Sardegna

Ampliamento fabbrica bombe, sit-in antimilitaristi a Cagliari

Processo per presunti abusi edilizi. "Basta pane avvelenato"

Redazione Ansa

(ANSA) - CAGLIARI, 11 DIC - "Basta pane avvelenato". È lo striscione più grande sistemato da ambientalisti e antimilitaristi questa mattina davanti al palazzo di giustizia di Cagliari in occasione dell'udienza relativa al processo che riguarda l'ampliamento della fabbrica di bombe Rwm, l'azienda con stabilimento a Domusnovas controllata dalla tedesca Rheinmetall.

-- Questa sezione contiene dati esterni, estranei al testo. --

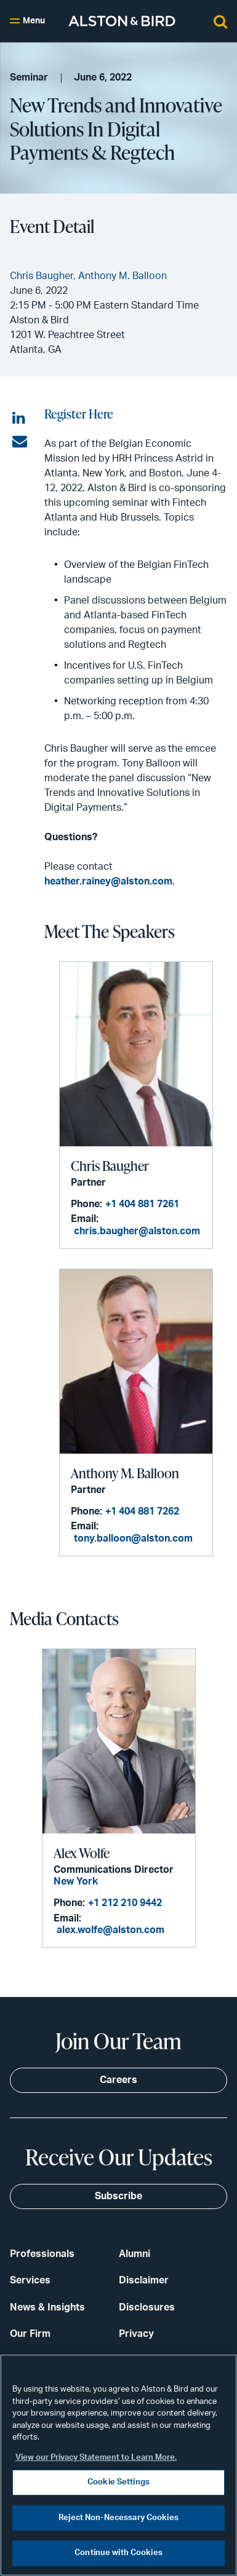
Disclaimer (144, 2280)
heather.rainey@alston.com (108, 881)
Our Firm (30, 2334)
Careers (118, 2080)
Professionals (42, 2254)
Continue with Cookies (118, 2553)
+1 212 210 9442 (125, 1903)
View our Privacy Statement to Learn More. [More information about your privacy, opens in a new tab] (96, 2458)
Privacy (136, 2334)
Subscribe (118, 2196)
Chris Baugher (110, 1165)
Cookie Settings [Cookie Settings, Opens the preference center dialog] (118, 2482)
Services (30, 2280)
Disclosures (147, 2307)
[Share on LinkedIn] (19, 418)
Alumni (134, 2254)
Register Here (78, 413)
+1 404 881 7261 (142, 1204)
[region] (118, 2465)
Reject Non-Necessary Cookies (118, 2518)
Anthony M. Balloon (125, 1473)
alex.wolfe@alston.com (110, 1930)
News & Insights (47, 2307)
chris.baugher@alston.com (137, 1231)
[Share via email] (19, 442)
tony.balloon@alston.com (133, 1538)
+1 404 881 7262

    Lo scorso ottobre, nella sua requisitoria la pm Rossella Spano, nel processo per presunti abusi edilizi legati all'ampliamento, aveva chiesto nove condanne a pene comprese tra sette mesi e un anno e 10 mesi di reclusione. Sul banco degli imputati ci sono l'amministratore delegato della Rwm, Fabio Sgarzi, il vice Leonardo Demarchi, i tre tecnici incaricati dall'azienda di redigere i progetti di espansione, Palmiro Palmas, Ignazio Pibia e Mauro Pompei, e i funzionari comunali che avevano rilasciato le autorizzazioni per l'ampliamento: il responsabile dello Sportello unico per le attività produttive e per l'edilizia (Suape) di Iglesias e Domusnovas, Lamberto Tomasi, così come i tecnici Elsa Ghiani, Anna Rita Perseu e Giuseppe Matzei.

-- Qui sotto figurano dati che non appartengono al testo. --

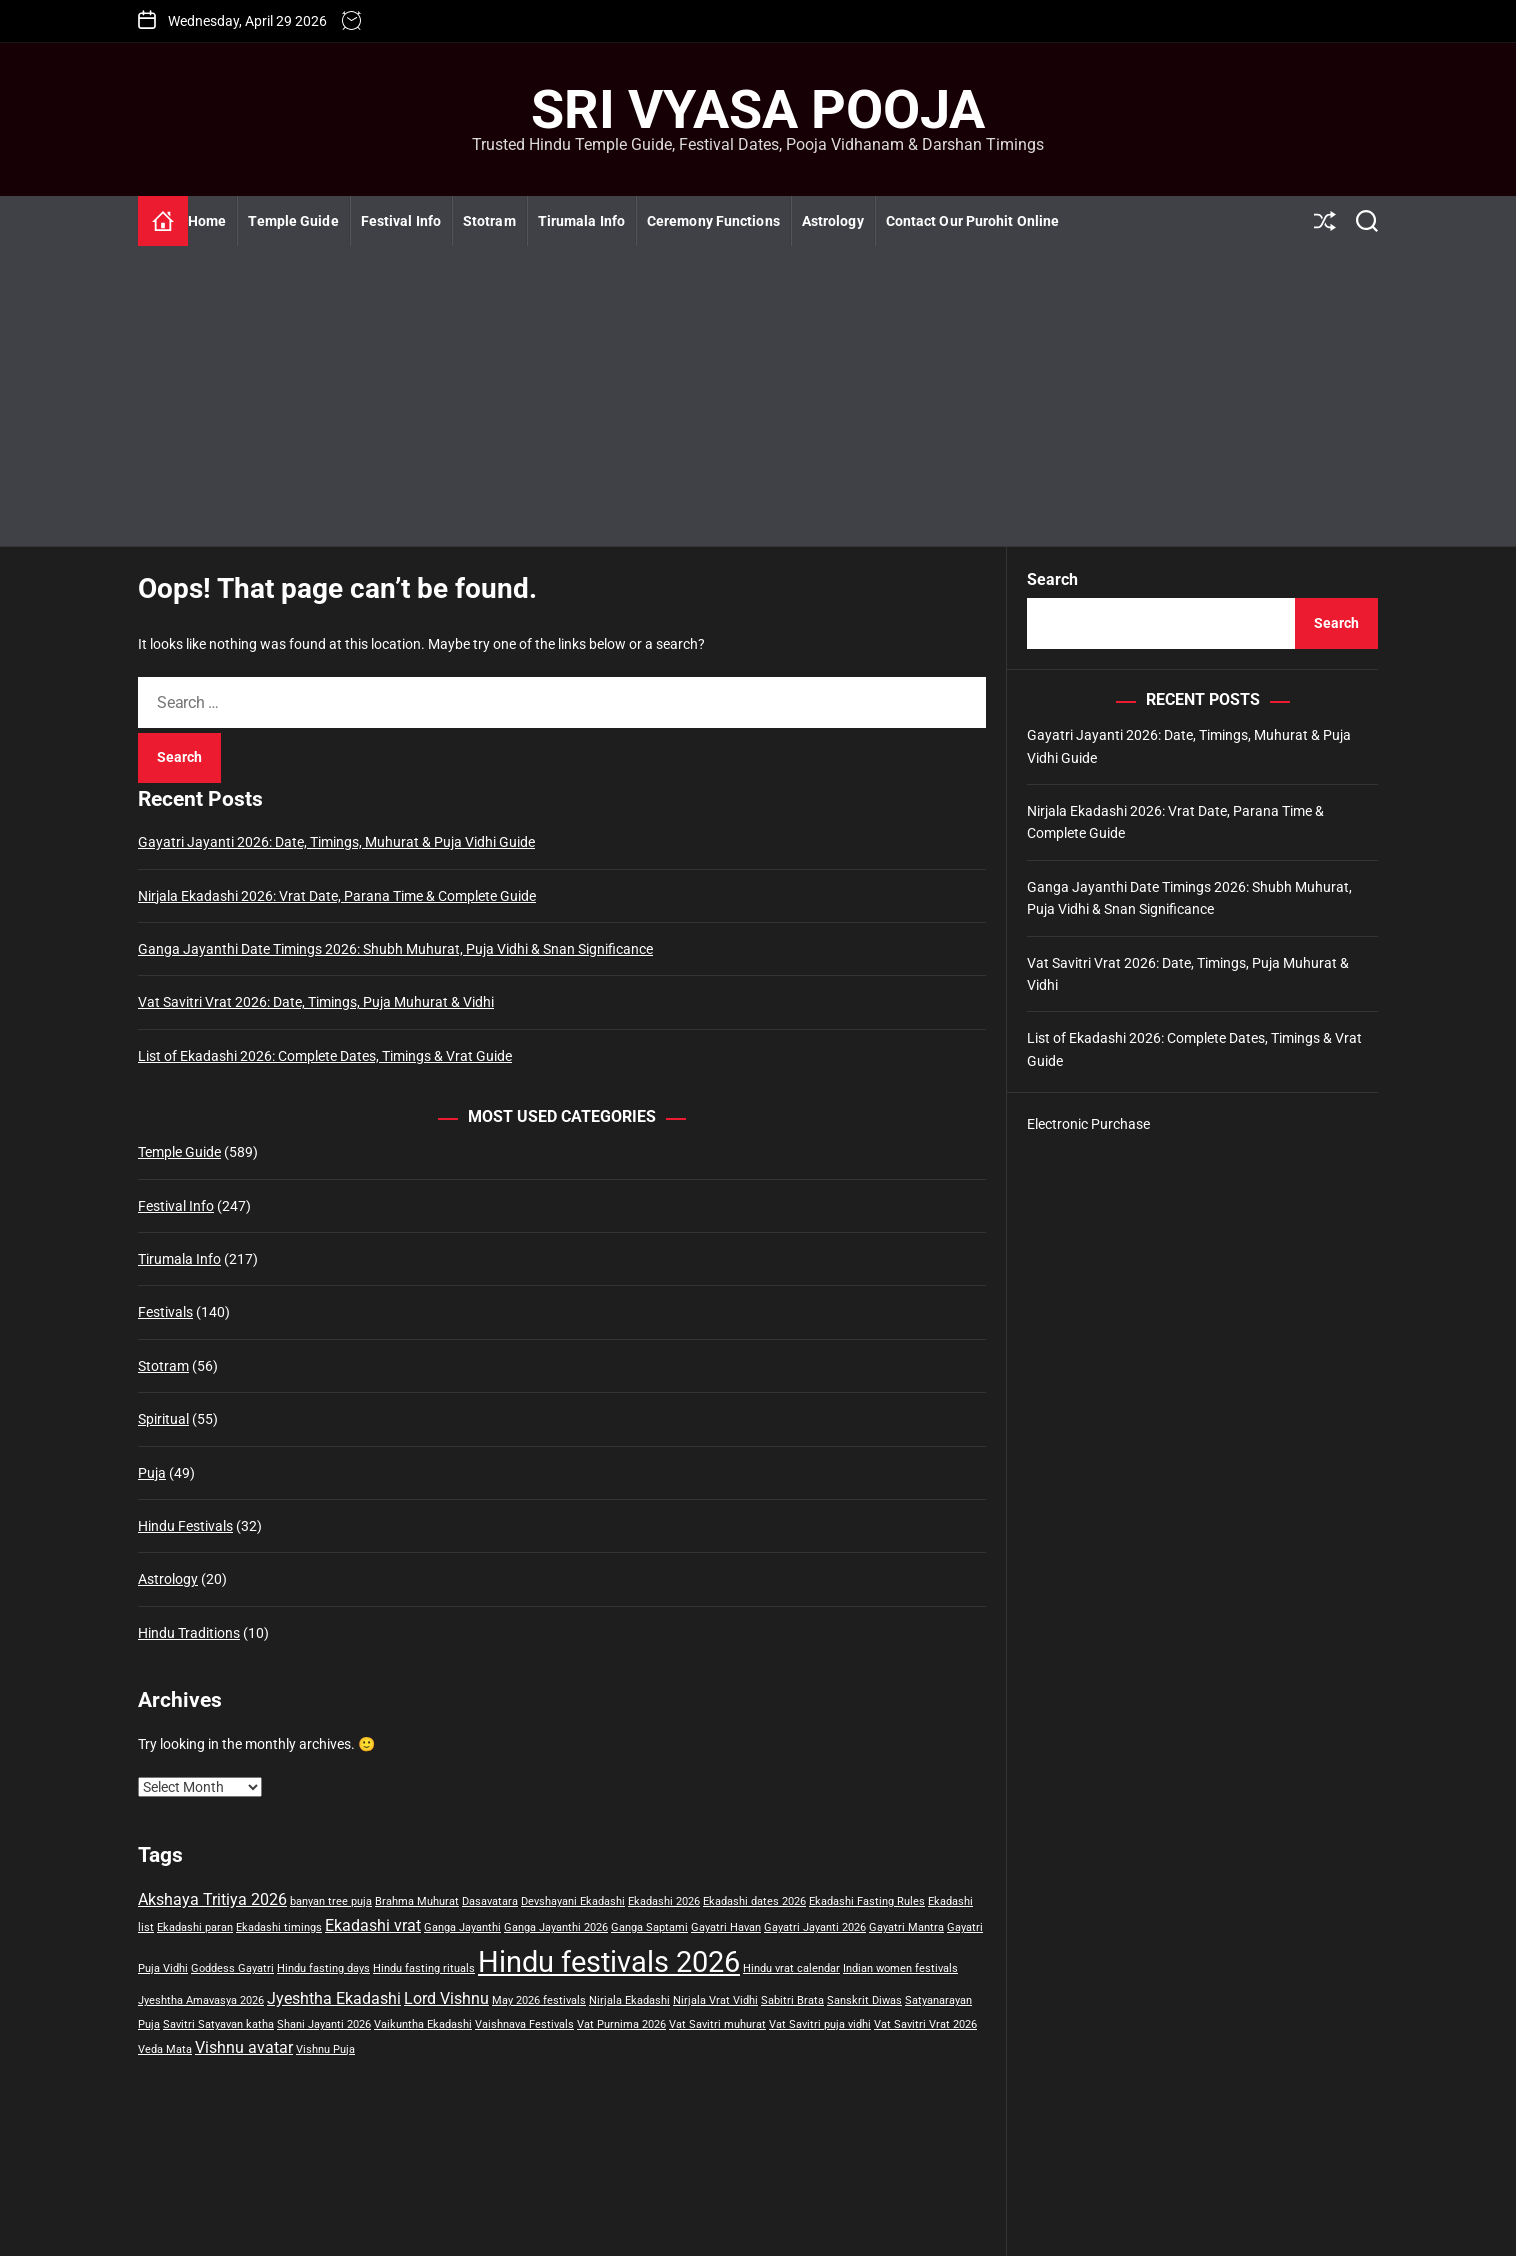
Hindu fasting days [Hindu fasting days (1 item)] (323, 1968)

    Ora l'udienza è stata aggiornata al 21 dicembre.
    Si sono costituite parte civile nel procedimento la Confederazione Sindacale Sarda, l'Unione Sindacale di Base, Cobas Cagliari, Sardegna Pulita, Italia Nostra Sardegna, Centro Sperimentazione Auto sviluppo Domus Amigas, Assotziu Consumadoris Sardigna, Cagliari Social Forum, Movimento Non Violento Sardegna, Comitato Riconversione RWM per la pace ed il lavoro sostenibile. "Noi - hanno detto i rappresentanti delle associazioni in lotta - ci saremo".

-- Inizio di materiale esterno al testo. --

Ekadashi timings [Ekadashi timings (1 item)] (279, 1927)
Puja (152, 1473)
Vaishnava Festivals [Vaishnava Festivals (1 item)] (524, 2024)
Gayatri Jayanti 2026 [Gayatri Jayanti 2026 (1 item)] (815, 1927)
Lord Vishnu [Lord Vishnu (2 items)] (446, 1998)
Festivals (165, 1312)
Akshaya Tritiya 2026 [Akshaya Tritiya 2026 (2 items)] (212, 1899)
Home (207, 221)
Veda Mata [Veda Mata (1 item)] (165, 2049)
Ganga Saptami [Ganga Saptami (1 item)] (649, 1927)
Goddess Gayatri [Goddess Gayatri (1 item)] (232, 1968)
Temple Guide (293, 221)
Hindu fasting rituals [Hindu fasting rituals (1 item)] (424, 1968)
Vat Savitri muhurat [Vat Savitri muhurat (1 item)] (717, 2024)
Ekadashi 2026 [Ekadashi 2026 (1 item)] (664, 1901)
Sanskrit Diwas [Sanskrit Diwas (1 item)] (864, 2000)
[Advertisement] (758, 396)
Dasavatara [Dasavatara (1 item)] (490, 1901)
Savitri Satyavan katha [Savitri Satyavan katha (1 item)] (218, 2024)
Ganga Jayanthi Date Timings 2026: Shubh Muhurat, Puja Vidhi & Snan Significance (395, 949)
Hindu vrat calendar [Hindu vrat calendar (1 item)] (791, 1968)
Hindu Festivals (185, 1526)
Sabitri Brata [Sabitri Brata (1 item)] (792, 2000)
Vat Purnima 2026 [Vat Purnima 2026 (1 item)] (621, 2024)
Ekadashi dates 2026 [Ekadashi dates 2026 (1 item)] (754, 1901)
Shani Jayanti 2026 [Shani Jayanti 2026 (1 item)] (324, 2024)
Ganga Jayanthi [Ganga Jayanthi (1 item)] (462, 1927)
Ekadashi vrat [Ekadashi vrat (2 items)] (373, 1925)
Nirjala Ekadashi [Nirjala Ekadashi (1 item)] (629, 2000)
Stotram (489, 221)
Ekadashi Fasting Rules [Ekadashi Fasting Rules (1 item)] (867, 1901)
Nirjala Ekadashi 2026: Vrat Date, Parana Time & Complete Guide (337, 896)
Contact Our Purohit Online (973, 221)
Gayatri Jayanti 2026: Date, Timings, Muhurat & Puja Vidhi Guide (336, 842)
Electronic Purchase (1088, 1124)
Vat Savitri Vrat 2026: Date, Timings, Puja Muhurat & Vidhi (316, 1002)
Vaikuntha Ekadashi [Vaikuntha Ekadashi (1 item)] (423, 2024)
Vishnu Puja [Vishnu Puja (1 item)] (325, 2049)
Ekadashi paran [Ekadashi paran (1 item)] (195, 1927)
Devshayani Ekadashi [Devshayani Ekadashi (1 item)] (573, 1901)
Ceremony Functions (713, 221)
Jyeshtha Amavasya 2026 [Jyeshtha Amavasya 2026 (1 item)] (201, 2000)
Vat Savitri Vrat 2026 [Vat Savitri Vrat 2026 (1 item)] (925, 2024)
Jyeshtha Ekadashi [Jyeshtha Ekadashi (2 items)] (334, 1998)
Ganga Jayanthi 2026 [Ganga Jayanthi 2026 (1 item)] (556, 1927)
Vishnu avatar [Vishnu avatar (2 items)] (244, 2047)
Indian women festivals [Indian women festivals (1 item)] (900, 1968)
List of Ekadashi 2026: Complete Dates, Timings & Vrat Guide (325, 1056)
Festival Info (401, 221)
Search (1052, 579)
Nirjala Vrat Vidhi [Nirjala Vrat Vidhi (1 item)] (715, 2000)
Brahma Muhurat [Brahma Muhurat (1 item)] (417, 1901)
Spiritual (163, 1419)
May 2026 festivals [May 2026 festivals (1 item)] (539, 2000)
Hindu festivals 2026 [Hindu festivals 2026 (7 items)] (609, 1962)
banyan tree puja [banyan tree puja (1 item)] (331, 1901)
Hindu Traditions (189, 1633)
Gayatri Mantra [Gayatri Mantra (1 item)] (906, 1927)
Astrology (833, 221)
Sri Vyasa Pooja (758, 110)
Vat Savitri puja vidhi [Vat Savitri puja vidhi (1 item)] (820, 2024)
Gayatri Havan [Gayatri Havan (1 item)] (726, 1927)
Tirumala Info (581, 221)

    Un sit-in con lo sguardo rivolto in Palestina: "È in corso il feroce bombardamento e attacco di terra della Striscia di Gaza da parte di Israele, che causa tremende atrocità - spiegano Comitato No Rwm, Comitato sardo di Solidarietà con la Palestina e Cagliari SocialForum -. Non piangiamo più finte lacrime su di un bimbo morto quando consentiamo che da noi, nella nostra terra, si producano ancora queste armi letali. Partono da qui i cargo con bombe e proiettili diretti verso varie zone di guerra". (ANSA).